The overall incidence of TB has been reported to be slowly decreasing since 2004 through the World Health Organization (WHO) Stop TB Strategy, but there is no definitive evidence that the incidence of MDR-TB is decreasing despite this global effort^1,3. Despite great efforts in several countries including South Korea that have led to a slow decrease in the overall incidence of TB, surveillance indicates that the incidence of MDR-TB is rising⁹. Moreover, prevalence of MDR-TB may be suggested three times greater than incidence because MDR-TB patients often live for several years before succumbing to the disease³.

It is known that a number of risk factors for MDR-TB have been critical in the emergence. Almost all are related to poorly functioning National Tuberculosis Program. Other important risk factors are associated with the supply or quality of the drugs, the possible inadequate drug intake by patients, and others, such as the influence of the private sector, deficient infection control in health centers and hospitals, and the possible high prevalence of highly virulent MDR-TB strains of M. tuberculosis. Many other risk factors for MDR-TB have been also identified: previous TB treatment, irregular treatment, female sex, non-permanent residents, urban migration, urban residence, frequent travelers, younger age, lack of a sewage system in the home, alcoholism plus smoking, and lung cavities¹⁰. In our case, the patient was only associated with female sex, urban residence, and young age of risk factors for MDR-TB. We repeatedly performed a human immunodeficiency virus antibody test and peripheral CD4/CD8 ratio but the result was unremarkable.

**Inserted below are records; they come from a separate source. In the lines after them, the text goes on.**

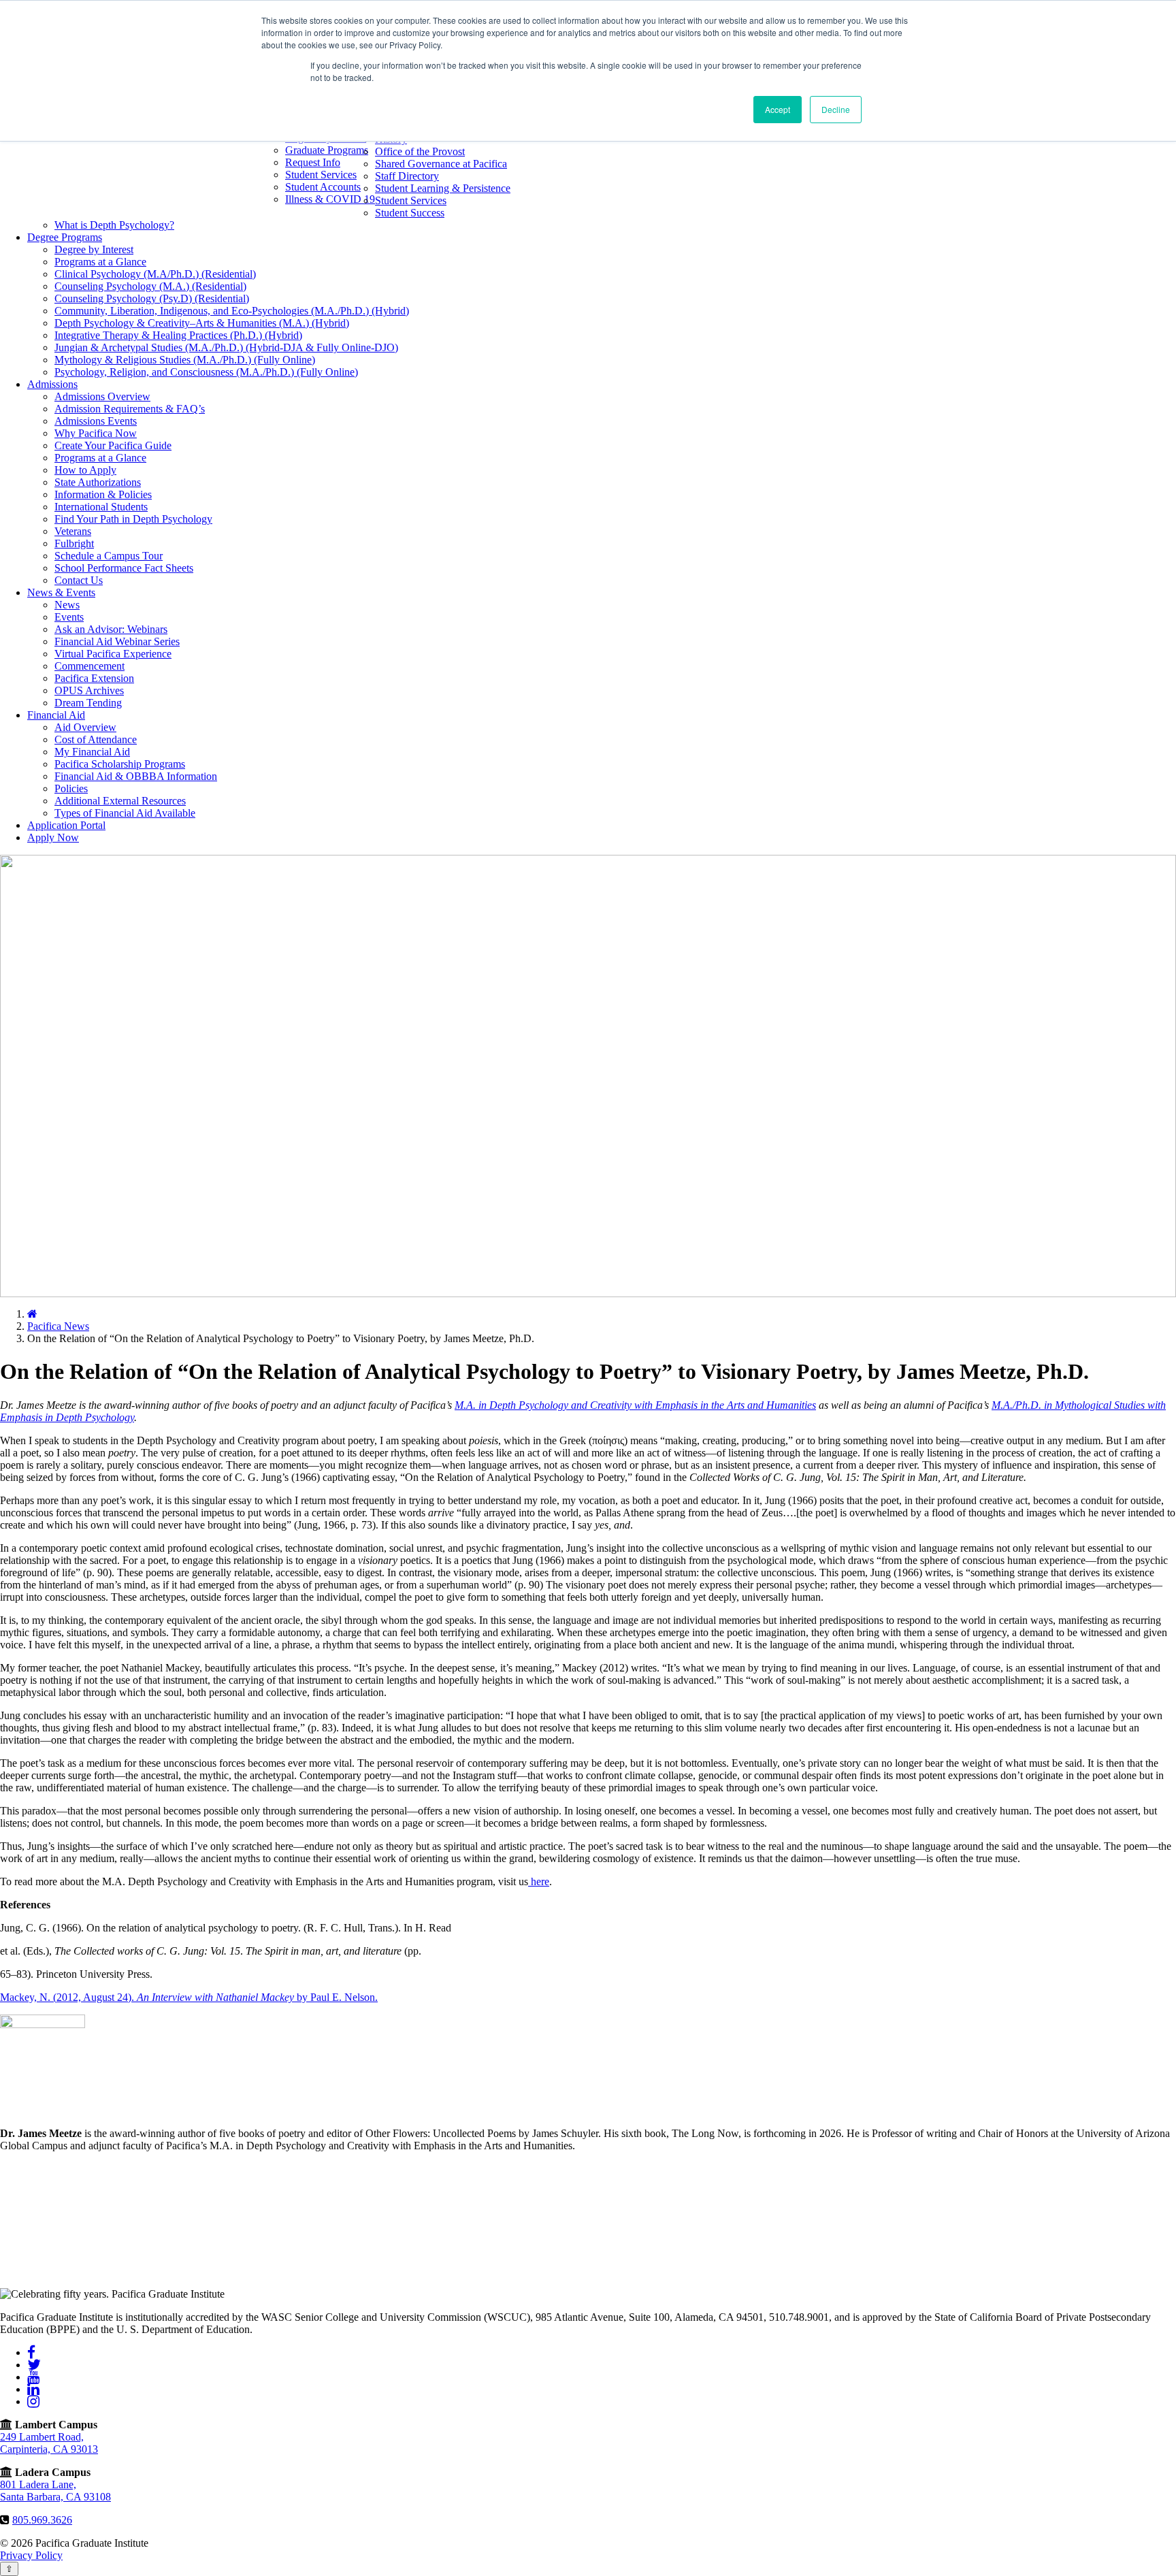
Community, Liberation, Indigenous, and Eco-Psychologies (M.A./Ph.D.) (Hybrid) (231, 310)
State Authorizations (97, 482)
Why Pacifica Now (95, 433)
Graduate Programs (326, 150)
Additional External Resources (120, 800)
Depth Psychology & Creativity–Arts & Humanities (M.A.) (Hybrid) (201, 323)
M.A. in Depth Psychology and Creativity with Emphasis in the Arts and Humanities (635, 1405)
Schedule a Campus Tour (108, 555)
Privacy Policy (31, 2555)
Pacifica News (58, 1326)
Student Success (409, 212)
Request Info (312, 162)
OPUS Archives (89, 690)
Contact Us (78, 580)
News (67, 604)
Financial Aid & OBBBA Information (135, 776)
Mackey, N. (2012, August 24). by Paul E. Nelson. (189, 1997)
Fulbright (74, 543)
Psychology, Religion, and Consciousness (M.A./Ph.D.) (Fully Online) (206, 372)
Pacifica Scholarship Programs (119, 764)
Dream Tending (88, 702)
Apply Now (53, 837)
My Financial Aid (92, 751)
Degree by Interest (93, 249)
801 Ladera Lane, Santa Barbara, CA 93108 (55, 2490)
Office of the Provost (420, 151)
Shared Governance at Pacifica (441, 163)
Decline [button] (835, 109)
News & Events (61, 592)
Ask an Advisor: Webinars (110, 629)
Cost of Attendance (95, 739)
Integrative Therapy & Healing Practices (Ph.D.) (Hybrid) (178, 335)
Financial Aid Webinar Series (117, 641)
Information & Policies (103, 494)
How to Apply (85, 470)
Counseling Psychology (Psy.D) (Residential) (151, 298)
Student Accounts (323, 187)
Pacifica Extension (94, 678)
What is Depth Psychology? (114, 225)
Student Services (321, 174)
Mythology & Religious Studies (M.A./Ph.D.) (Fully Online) (184, 359)
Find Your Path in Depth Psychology (133, 519)
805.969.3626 (42, 2520)
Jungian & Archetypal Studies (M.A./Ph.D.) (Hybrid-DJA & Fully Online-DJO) (226, 347)
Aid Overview (85, 727)
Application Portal (66, 825)
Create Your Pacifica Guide (113, 445)
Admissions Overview (102, 396)
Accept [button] (777, 109)
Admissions (52, 384)
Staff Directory (407, 176)
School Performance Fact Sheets (123, 568)
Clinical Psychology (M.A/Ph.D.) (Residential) (155, 274)
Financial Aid (56, 715)
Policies (71, 788)
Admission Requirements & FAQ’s (129, 408)
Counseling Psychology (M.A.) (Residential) (150, 286)
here (538, 1881)
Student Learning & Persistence (442, 188)
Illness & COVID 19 (330, 199)
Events (69, 617)
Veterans (72, 531)
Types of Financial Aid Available (124, 813)
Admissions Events (95, 421)
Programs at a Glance (100, 261)
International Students (101, 506)
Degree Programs (64, 237)
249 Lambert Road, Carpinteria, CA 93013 (49, 2443)
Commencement (89, 666)
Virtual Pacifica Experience (113, 653)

MDR-TB can also cause miliary TB, but the incidence of MDR-TB in miliary TB infection is completely unknown because of the low incidence of this rare extrapulmonary form of TB^6,7,11. There have been several case reports of miliary TB caused by MDR-TB pathogen in an immunocompromised host, but only two reports in an immunocompetent host^5,6,7. The reason for the high incidence of miliary TB in immunocompromised patients is thought to be the combination of an inadequate immune response and a lack of effective antituberculous treatment.

It is known that in 30% to 65% of cases, microbiological confirmation of miliary TB is on the basis of culture of the pathogen from a respiratory specimen¹². In this case, we could detect MDR-TB more rapidly using a molecular (genotypic) method than using conventional (phenotypic) methods such as solid- and liquid-media DST, so we could administer adequate and effective antituberculous treatment without delay. The reverse hybridization-based LPA has been developed for direct detection of MDR-TB strains in clinical specimens. The GenoType MTBDRplus (Hain Lifescience, Nehren, Germany) assay detects MDR-TB by simultaneously detecting mutations in hot spot regions of the rpoB gene to indicate rifampicin resistance and mutations in katG315 and inhA regulatory regions to indicate isoniazid resistance¹³. The LPA has performed satisfactorily in several clinical settings for detection of MDR-TB in clinical samples^13,14,15. Therefore, it can be considered that a rapid genetic DST such as the LPA is a suitable alternative method for early detection of MDR-TB in miliary TB.

In conclusion, the possibility of MDR-TB should be considered in miliary TB despite its rarity, especially in regions such as Korea with moderate levels of drug resistance among TB patients. In addition, a molecular DST such as the LPA can be a good method to diagnose MDR-TB more rapidly in cases of extrapulmonary TB infection such as miliary TB. To the best of our knowledge, this is the first documented case of miliary TB caused by MDR-TB pathogen in Korea.